DATA EXTRACT Block Start

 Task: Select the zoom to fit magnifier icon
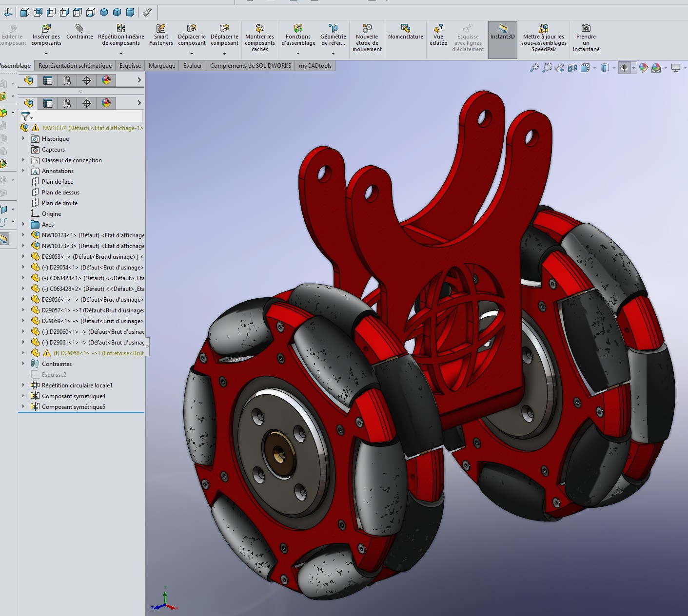click(534, 68)
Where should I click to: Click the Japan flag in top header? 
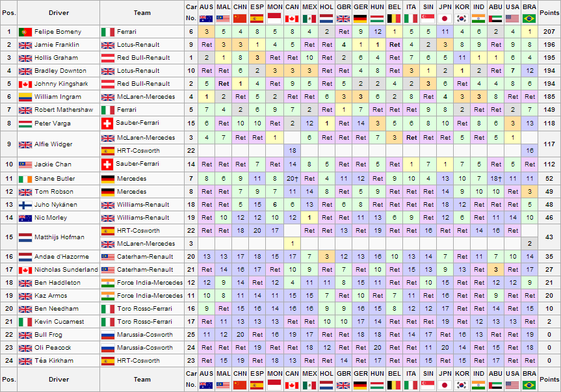445,19
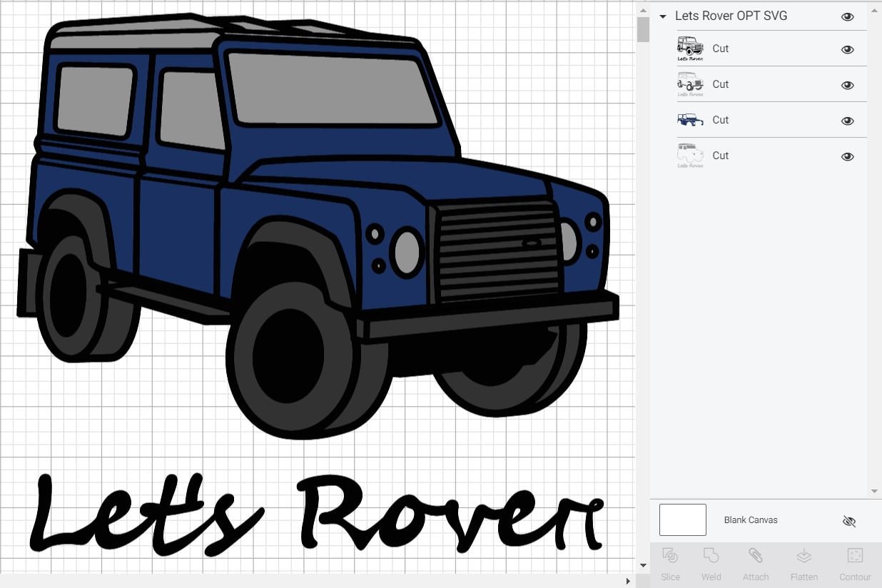Click the Lets Rover text on the canvas
Image resolution: width=882 pixels, height=588 pixels.
(x=314, y=510)
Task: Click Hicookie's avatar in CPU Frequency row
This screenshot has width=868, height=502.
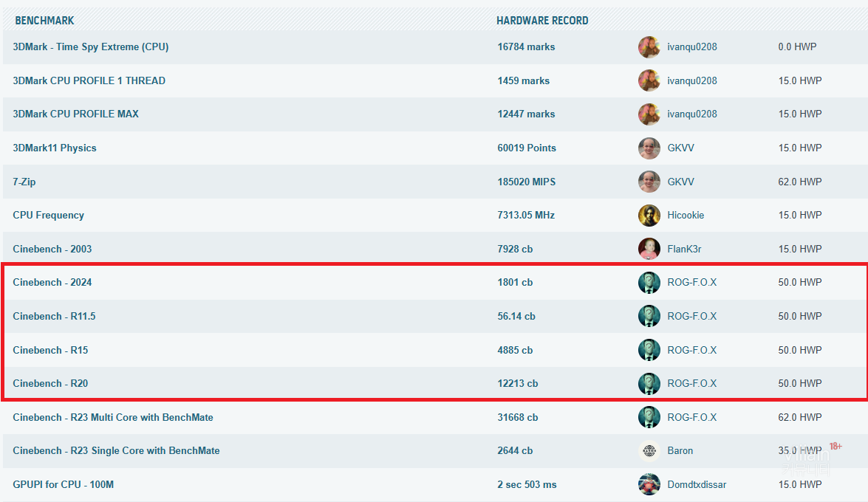Action: [649, 216]
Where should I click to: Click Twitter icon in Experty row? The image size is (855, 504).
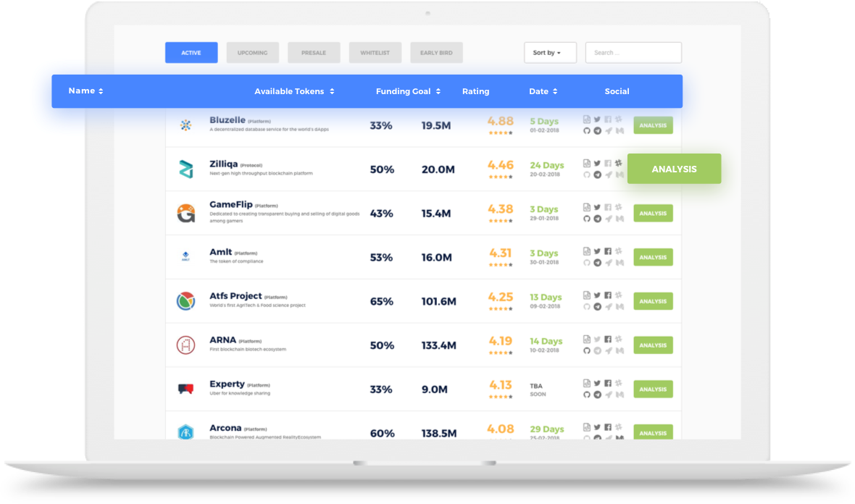coord(597,384)
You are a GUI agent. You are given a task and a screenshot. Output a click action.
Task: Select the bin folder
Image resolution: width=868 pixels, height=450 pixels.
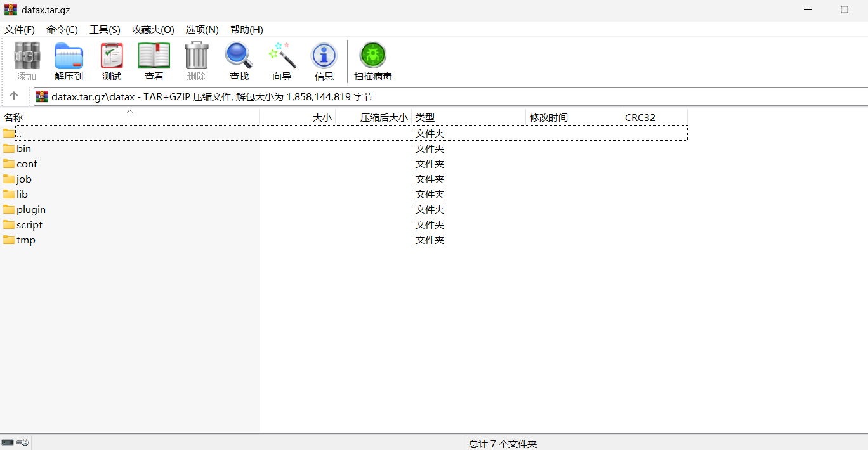click(23, 148)
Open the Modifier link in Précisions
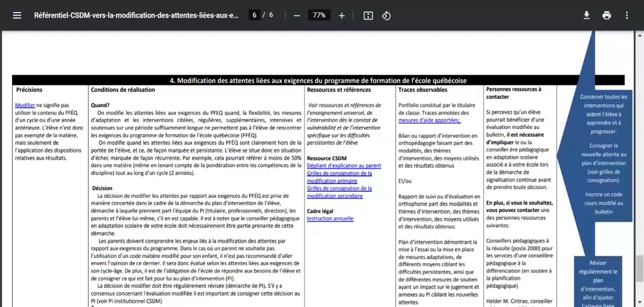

DATA EXTRACT Block End

TASK TO COMPLETE ::
Look above for the line containing "Image resolution: width=868"; output that line and all lines after it through the last one exactly, without the pictures.

EXERCISE OUTPUT ::
Image resolution: width=868 pixels, height=450 pixels.
click(23, 148)
Open the Modifier link in Précisions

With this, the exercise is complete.